Amyloid β accelerates age-related proteome-wide protein insolubility.

Loss of proteostasis is a highly conserved feature of aging across model organisms and typically results in the accumulation of insoluble protein aggregates. Protein insolubility is a central feature of major age-related neurodegenerative diseases including Alzheimer’s Disease (AD), where hundreds of insoluble proteins associate with aggregated amyloid beta (Aβ) in senile plaques. Despite the established connection between aging and AD risk, therapeutic approaches to date have overlooked aging and proteome-wide protein insolubility as causal factors, instead focusing on Aβ and Tau. Here, using an unbiased proteomics approach, we questioned the relationship between Aβ and age-related protein insolubility.

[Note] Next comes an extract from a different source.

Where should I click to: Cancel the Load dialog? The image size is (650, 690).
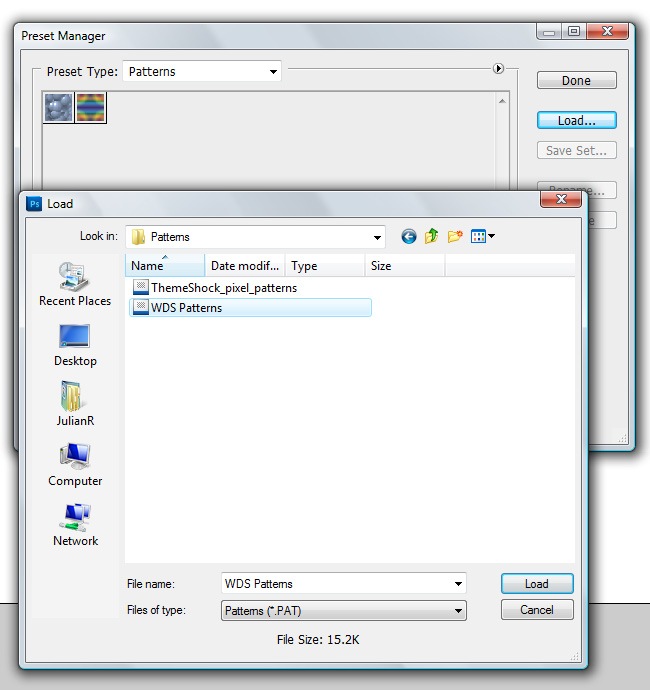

We demonstrate that, in C. elegans, Aβ expression is sufficient to drive proteome-wide protein insolubility. The Aβ-driven insoluble proteome bears a highly significant overlap with the aging-driven insoluble proteome, suggesting there exists a core, sub-proteome which is vulnerable to insolubility. Using human genome-wide association studies (GWAS) we show that this insoluble sub proteome is replete with biological processes implicated across not only neurodegenerative diseases but also across a broad array of chronic, age-related diseases (CARDs), providing suggestive evidence that age-related loss of proteostasis could play a role in general CARD risk. Finally, we show that the gut metabolite, Urolithin A, relieves Aβ toxicity supporting its use in clinical trials for dementia and other age-related diseases.